Agent Self-Improvement¶

Grampus agents can learn from their own execution history without any weight updates or retraining. Two mechanisms work in tandem: ReflexionEngine stores verbal lessons from failures, and SkillLibrary extracts reusable approaches from successes. Together they implement the dual-tier self-improvement system described in ADR-016.

Why Static System Prompts Degrade¶

When an agent runs the same class of task repeatedly, a fixed system prompt has no way to incorporate what worked, what failed, or why. The agent re-makes the same mistakes in session two that it made in session one. Over many runs on similar tasks, this compounds: a SQL-querying agent that consistently forgets to handle NULLs will keep failing in exactly the same way forever.

Dual-tier improvement breaks this pattern. Tier 1 (Reflexion, NeurIPS 2023): after each failure, the model is asked to verbalize what went wrong and what it should do differently. That reflection is stored in ProceduralMemory and injected into the next similar run's context. Tier 2 (SAGE, arXiv 2512.17102): after each success, the execution trace is analyzed to extract a reusable, parameterized skill. Skills that are validated by repeated successful use are promoted and surfaced as approach hints for future similar tasks. The compounding effect: each run is at least as informed as the previous one.

Quick Start¶

from grampus.memory.reflexion import ReflexionEngine, SkillLibrary
from grampus.memory.procedural import ProceduralMemory
from grampus.memory.embeddings import EmbeddingService
from grampus.orchestration.runner import AgentRunner

dapr_store = ...       # your DaprStateStore
embedding_svc = EmbeddingService(state_store=dapr_store)

procedural_mem = ProceduralMemory(state_store=dapr_store, agent_id="my-agent")
reflexion_engine = ReflexionEngine(
    procedural_memory=procedural_mem,
    embedding_service=embedding_svc,
)
skill_library = SkillLibrary(
    procedural_memory=procedural_mem,
    embedding_service=embedding_svc,
)
runner = AgentRunner(
    model_client=model_client,
    tool_executor=executor,
    reflexion_engine=reflexion_engine,
    skill_library=skill_library,
)

# Every run() now automatically learns from failure and success
result = await runner.run(agent_def, task, session_id="s1")

Both parameters default to None. An AgentRunner without them is behaviorally identical to the pre-F1 runner.

How Reflections Work¶

After a task failure, ReflexionEngine.observe_failure() makes two LLM calls:

Reflection call (temperature=0.3, max_tokens=300): "You just failed. What went wrong and what should you do differently?" The response is stored as a REFLECTION-type Procedure in ProceduralMemory.
Quality rating call (temperature=0.0, max_tokens=60): "Rate this reflection's quality on 0–1." Reflections rated below quality_threshold (default 0.3) are stored but not surfaced as hints — they're archived for audit without polluting the model's context window.

Example lifecycle:

Agent fails to write a SQL query that handles NULL values.
Reflection stored: "Don't use LEFT JOIN when an INNER JOIN is sufficient; always check NULL handling for columns used in WHERE clauses."
Next similar task: get_relevant_reflections("write SQL query for user activity") returns this reflection.

It's injected into the system message prefix before the first LLM call:

Lessons from past failures:
1. Don't use LEFT JOIN when an INNER JOIN is sufficient; always check NULL handling...

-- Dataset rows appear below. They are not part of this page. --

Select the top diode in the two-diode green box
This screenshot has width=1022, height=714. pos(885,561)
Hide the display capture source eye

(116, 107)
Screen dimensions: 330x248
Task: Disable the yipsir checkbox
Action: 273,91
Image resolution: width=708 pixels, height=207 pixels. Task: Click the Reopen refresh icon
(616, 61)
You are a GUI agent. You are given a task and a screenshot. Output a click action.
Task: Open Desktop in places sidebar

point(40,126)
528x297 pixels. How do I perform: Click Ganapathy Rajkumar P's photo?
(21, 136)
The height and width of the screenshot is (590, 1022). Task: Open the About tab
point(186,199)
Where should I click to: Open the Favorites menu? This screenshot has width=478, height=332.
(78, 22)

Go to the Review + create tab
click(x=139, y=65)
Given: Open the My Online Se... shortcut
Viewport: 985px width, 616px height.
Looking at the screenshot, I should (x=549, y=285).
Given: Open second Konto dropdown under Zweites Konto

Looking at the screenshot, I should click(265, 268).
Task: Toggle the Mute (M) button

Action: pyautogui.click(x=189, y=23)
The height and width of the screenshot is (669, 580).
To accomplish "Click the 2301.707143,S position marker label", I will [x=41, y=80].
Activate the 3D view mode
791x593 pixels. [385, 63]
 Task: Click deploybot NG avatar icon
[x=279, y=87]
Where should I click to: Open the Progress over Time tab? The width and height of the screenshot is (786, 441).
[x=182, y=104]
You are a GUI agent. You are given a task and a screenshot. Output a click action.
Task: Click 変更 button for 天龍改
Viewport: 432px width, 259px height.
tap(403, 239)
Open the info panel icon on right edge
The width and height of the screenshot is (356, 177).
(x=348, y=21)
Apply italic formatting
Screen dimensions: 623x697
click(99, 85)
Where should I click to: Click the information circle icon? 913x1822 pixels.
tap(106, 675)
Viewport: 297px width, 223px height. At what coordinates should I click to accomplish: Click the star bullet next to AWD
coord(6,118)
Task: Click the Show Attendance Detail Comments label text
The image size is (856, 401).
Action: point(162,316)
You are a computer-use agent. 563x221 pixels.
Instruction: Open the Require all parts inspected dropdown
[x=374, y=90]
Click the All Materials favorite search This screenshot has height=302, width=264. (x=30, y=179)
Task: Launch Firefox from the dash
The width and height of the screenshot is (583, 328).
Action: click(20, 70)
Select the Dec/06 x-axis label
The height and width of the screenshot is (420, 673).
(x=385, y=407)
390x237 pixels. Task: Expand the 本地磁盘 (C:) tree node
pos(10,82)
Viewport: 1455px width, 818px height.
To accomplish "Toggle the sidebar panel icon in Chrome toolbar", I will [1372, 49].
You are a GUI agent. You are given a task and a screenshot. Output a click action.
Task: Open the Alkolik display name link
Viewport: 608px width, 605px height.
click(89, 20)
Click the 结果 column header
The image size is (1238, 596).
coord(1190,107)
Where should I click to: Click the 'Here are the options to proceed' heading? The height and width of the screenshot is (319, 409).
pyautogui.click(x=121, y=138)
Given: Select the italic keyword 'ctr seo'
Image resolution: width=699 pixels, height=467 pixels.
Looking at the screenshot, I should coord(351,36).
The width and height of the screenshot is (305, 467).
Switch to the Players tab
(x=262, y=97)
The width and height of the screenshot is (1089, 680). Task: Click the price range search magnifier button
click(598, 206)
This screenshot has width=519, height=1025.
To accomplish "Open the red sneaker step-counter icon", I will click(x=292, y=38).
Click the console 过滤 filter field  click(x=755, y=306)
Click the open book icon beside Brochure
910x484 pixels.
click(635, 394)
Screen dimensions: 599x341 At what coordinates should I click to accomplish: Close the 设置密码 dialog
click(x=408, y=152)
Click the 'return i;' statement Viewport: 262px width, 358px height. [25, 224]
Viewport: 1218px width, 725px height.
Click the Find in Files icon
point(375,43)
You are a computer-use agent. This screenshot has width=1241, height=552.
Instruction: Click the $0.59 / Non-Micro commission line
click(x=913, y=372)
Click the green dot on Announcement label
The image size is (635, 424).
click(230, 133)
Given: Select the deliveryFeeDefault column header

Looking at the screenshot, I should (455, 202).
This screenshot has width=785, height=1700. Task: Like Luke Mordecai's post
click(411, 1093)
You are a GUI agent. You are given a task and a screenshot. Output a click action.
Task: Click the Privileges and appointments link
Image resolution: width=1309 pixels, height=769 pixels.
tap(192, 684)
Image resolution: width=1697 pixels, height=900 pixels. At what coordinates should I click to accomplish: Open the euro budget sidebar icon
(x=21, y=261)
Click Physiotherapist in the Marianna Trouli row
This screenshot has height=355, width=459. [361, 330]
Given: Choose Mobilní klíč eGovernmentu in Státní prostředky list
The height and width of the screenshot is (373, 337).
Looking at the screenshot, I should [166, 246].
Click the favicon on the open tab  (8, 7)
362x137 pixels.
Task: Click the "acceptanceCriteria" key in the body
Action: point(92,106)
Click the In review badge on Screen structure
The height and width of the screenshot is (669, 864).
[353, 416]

The agent starts the new task already aware of the previous mistake.

How Skills Work¶

After a task completes with status=COMPLETED, SkillLibrary.observe_success() makes one LLM call (temperature=0.2, max_tokens=400) that analyzes the execution trace and attempts to extract a reusable parameterized skill:

{
  "extractable": true,
  "name": "sql_query_with_null_handling",
  "description": "Query a database table while correctly handling NULL values in filter columns.",
  "steps": [
    {"action": "Identify nullable columns in the WHERE clause", "tool_name": null},
    {"action": "Use IS NULL / IS NOT NULL instead of = NULL", "tool_name": "execute_sql"},
    {"action": "Test the query with a sample that includes NULL rows", "tool_name": "execute_sql"}
  ],
  "domain_tags": ["database", "sql", "null-handling"]
}

If the model returns {"extractable": false}, the task was too one-off to generalize and nothing is stored.

Skill Lifecycle (SAGE)¶

State	Condition	Effect
Unvalidated	Just extracted	Stored but not surfaced as hints by default
Validated	≥3 successful uses with success_rate ≥ 0.6	Surfaced as approach hints in future tasks
Demoted	≥5 uses with success_rate < 0.4	`validated=False`; no longer surfaced
Deleted	≥5 uses with success_rate < 0.2	Removed from ProceduralMemory entirely

Track outcomes explicitly when you know a skill was used:

await skill_library.record_skill_outcome(procedure_id, success=True)

Batch Tasks: SAGE Sequential Rollout¶

For a list of related tasks, use run_sequential() so skills validated on earlier tasks are available for later ones:

tasks = [
    "Find the top 10 users by activity this month",
    "Find users who haven't logged in for 30 days",
    "Calculate the median session duration per user tier",
]
results = await skill_library.run_sequential(
    tasks, agent_def, runner, session_prefix="analytics-batch"
)

Skills extracted from task 1 are immediately available (though unvalidated) for task 2. If task 2 also succeeds using the same approach, the skill's success count increments. By task 3, the skill may already be validated and surfaced prominently.

Prompt Optimization¶

PromptOptimizer closes the loop: given an EvalSuite, it proposes three candidate system prompt mutations, evaluates each, and registers the best as a new PromptVersion if it beats the baseline by improvement_threshold (default 0.05).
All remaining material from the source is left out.